Adversarial Preference Learning for Robust LLM Alignment
Yuanfu Wang, Pengyu Wang, Chenyang Xi, Bo Tang, Junyi Zhu, Wenqiang Wei, Chen Chen, Chao Yang, Jingfeng Zhang, Chaochao Lu, Yijun Niu, Keming Mao, Zhiyu Li, Feiyu Xiong, Jie Hu, Mingchuan Yang

TL;DR
This paper introduces Adversarial Preference Learning (APL), a novel iterative adversarial training method that enhances the robustness of large language models against adversarial attacks while maintaining utility.
Contribution
The paper proposes APL, a new adversarial training framework with a direct harmfulness metric, a conditional generative attacker, and an automated feedback loop, improving LLM robustness.
Findings
Achieves 83.33% harmlessness win rate over base model
Reduces harmful outputs from 5.88% to 0.43%
Lowers attack success rate by up to 65%
Abstract
Modern language models often rely on Reinforcement Learning from Human Feedback (RLHF) to encourage safe behaviors. However, they remain vulnerable to adversarial attacks due to three key limitations: (1) the inefficiency and high cost of human annotation, (2) the vast diversity of potential adversarial attacks, and (3) the risk of feedback bias and reward hacking. To address these challenges, we introduce Adversarial Preference Learning (APL), an iterative adversarial training method incorporating three key innovations.
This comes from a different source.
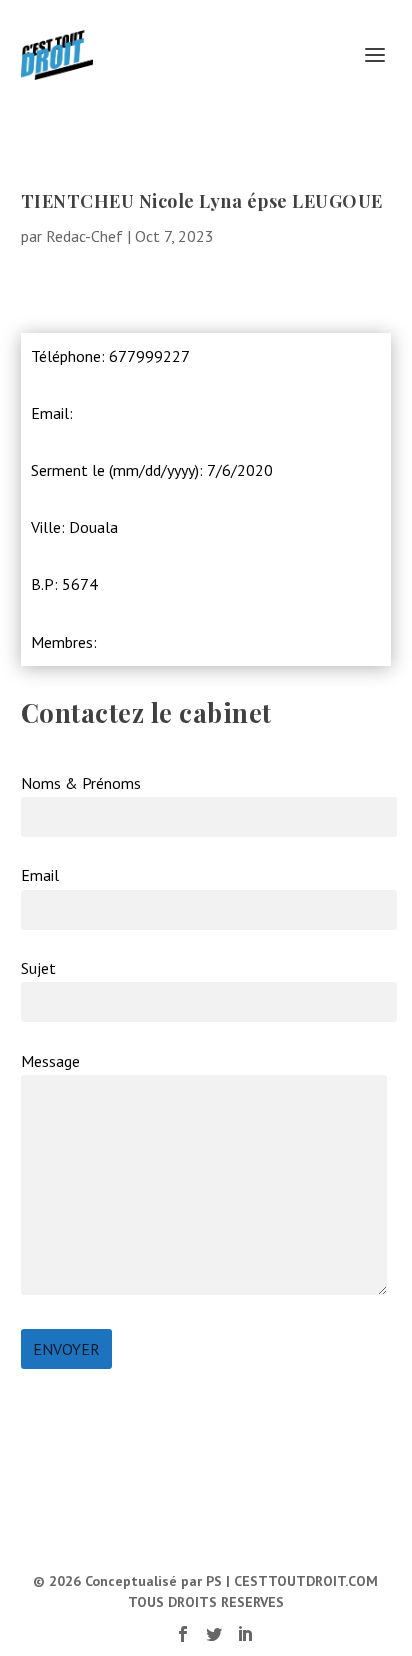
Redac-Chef (84, 236)
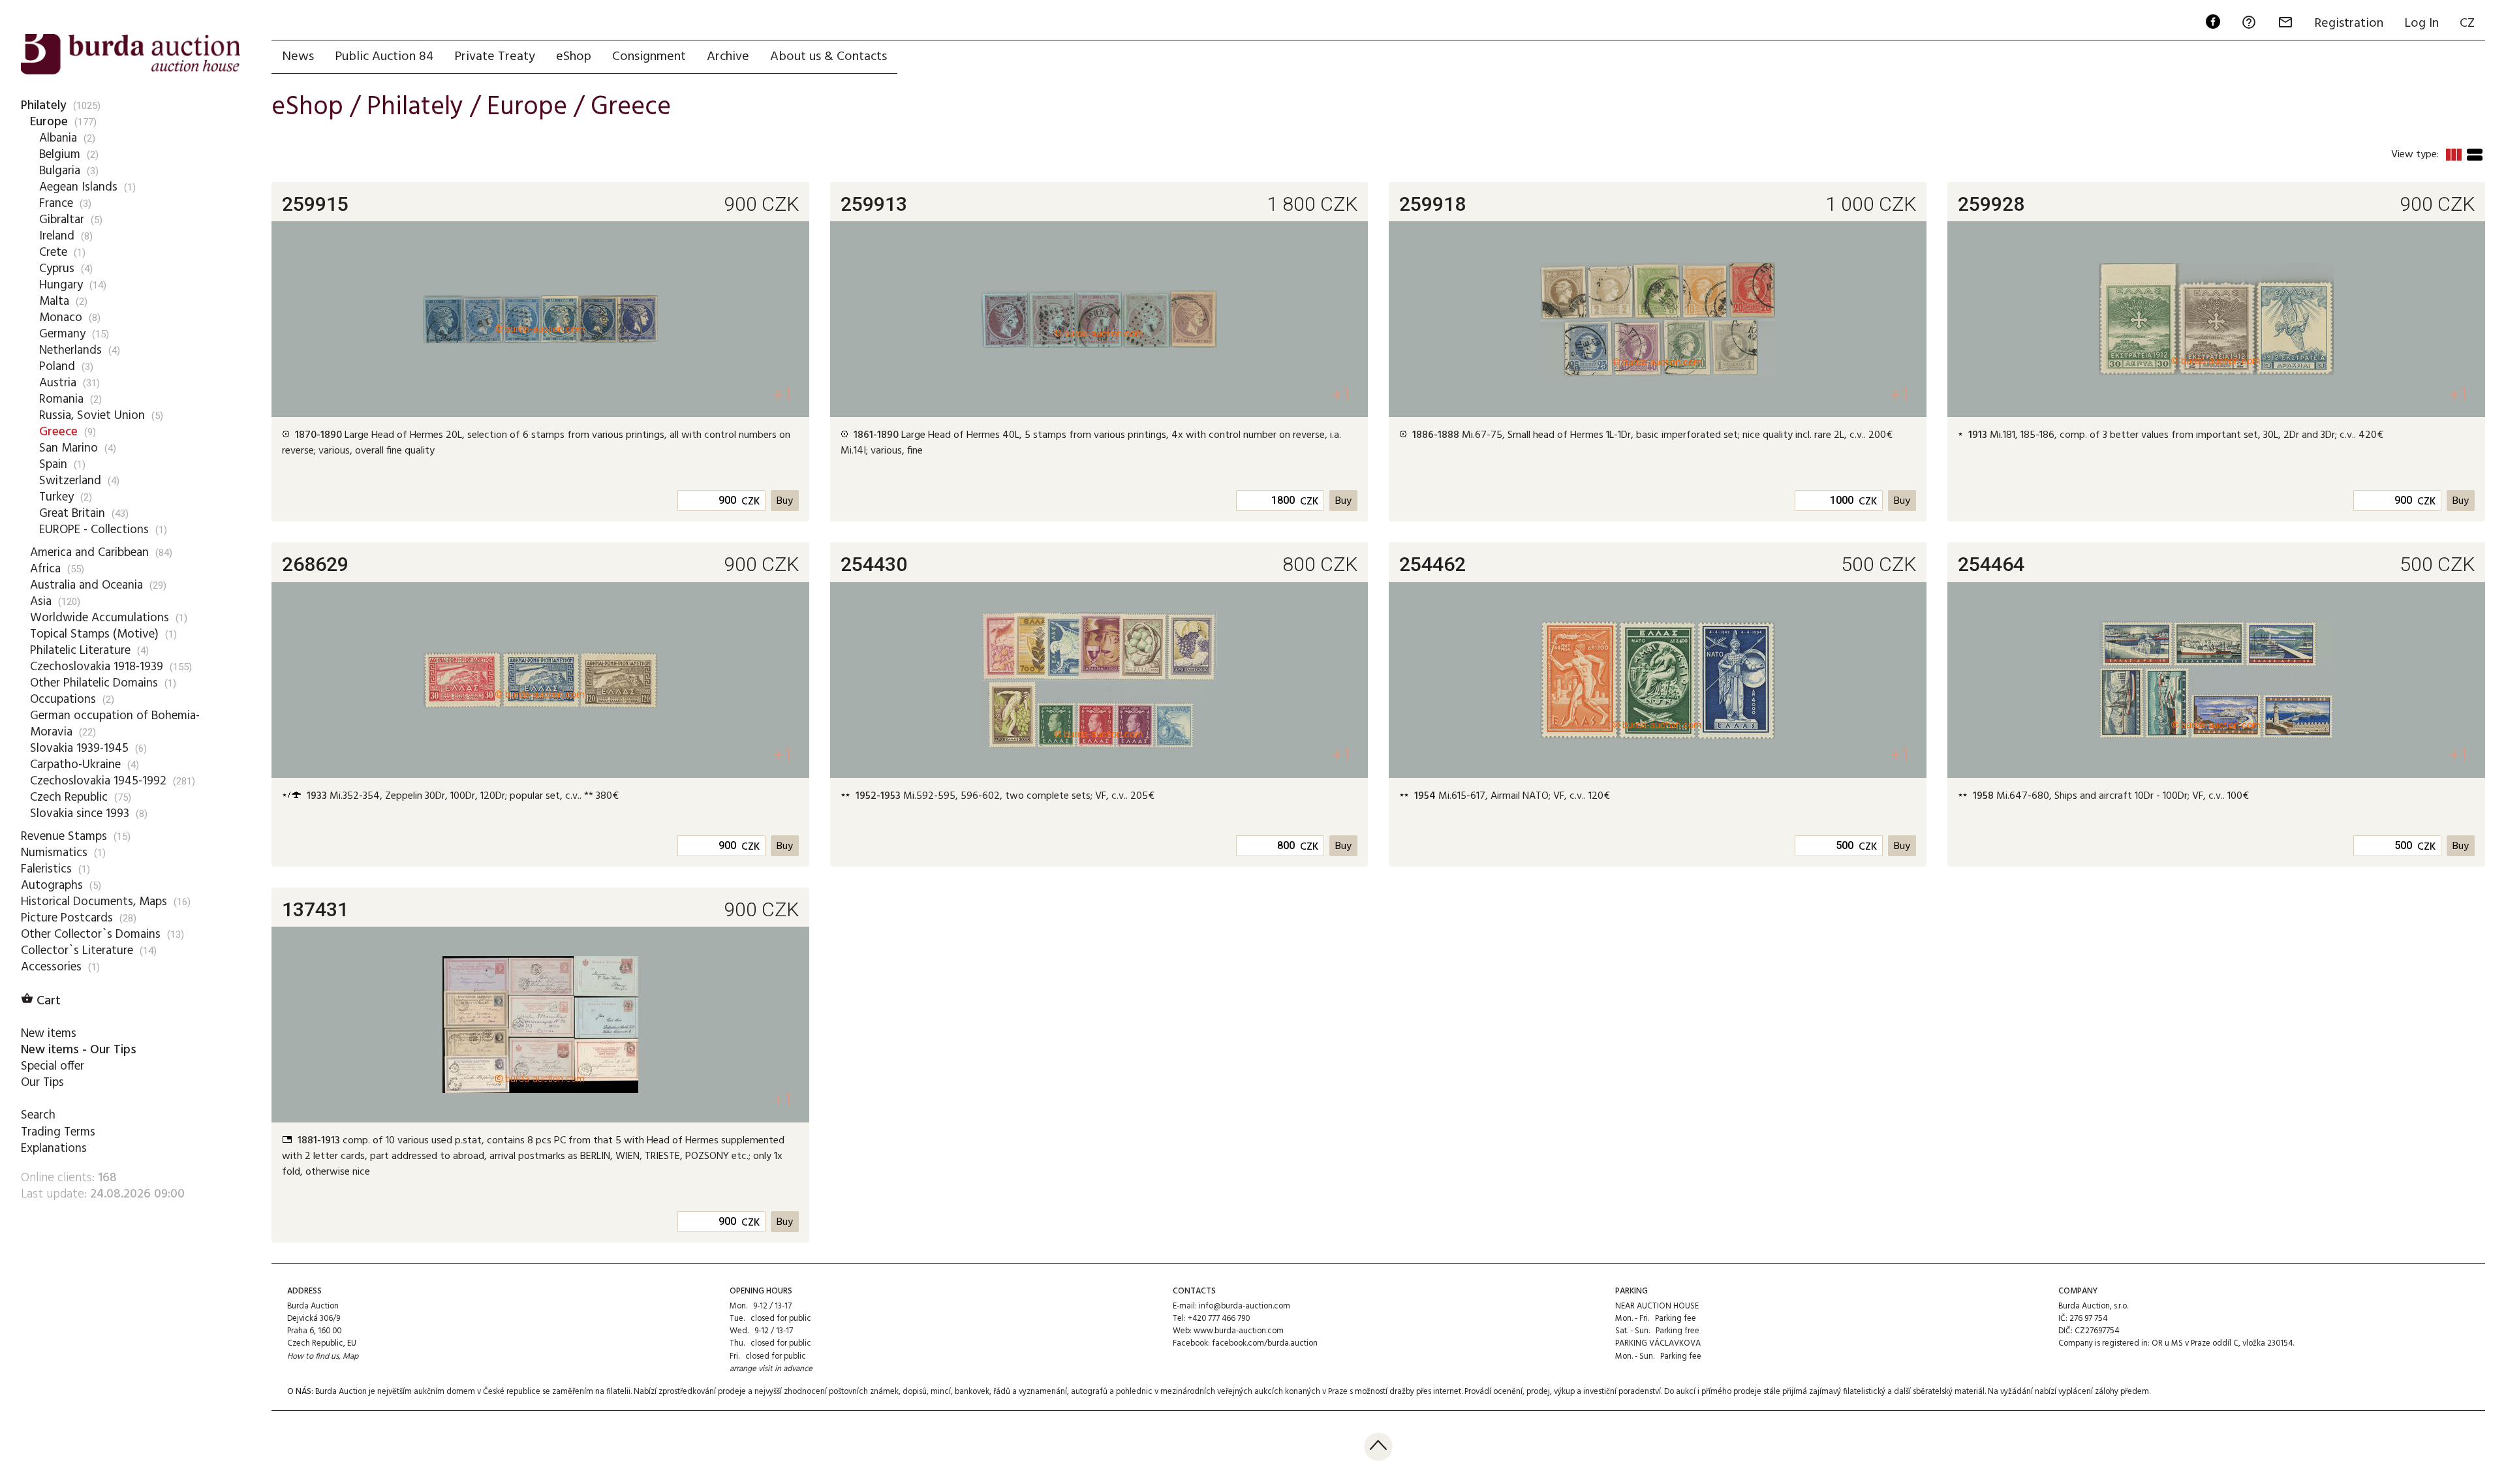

First, a direct harmfulness metric based on the model's intrinsic preference probabilities, eliminating reliance on external assessment. Second, a conditional generative attacker that synthesizes input-specific adversarial variations. Third, an iterative framework with automated closed-loop feedback, enabling continuous adaptation through vulnerability discovery and…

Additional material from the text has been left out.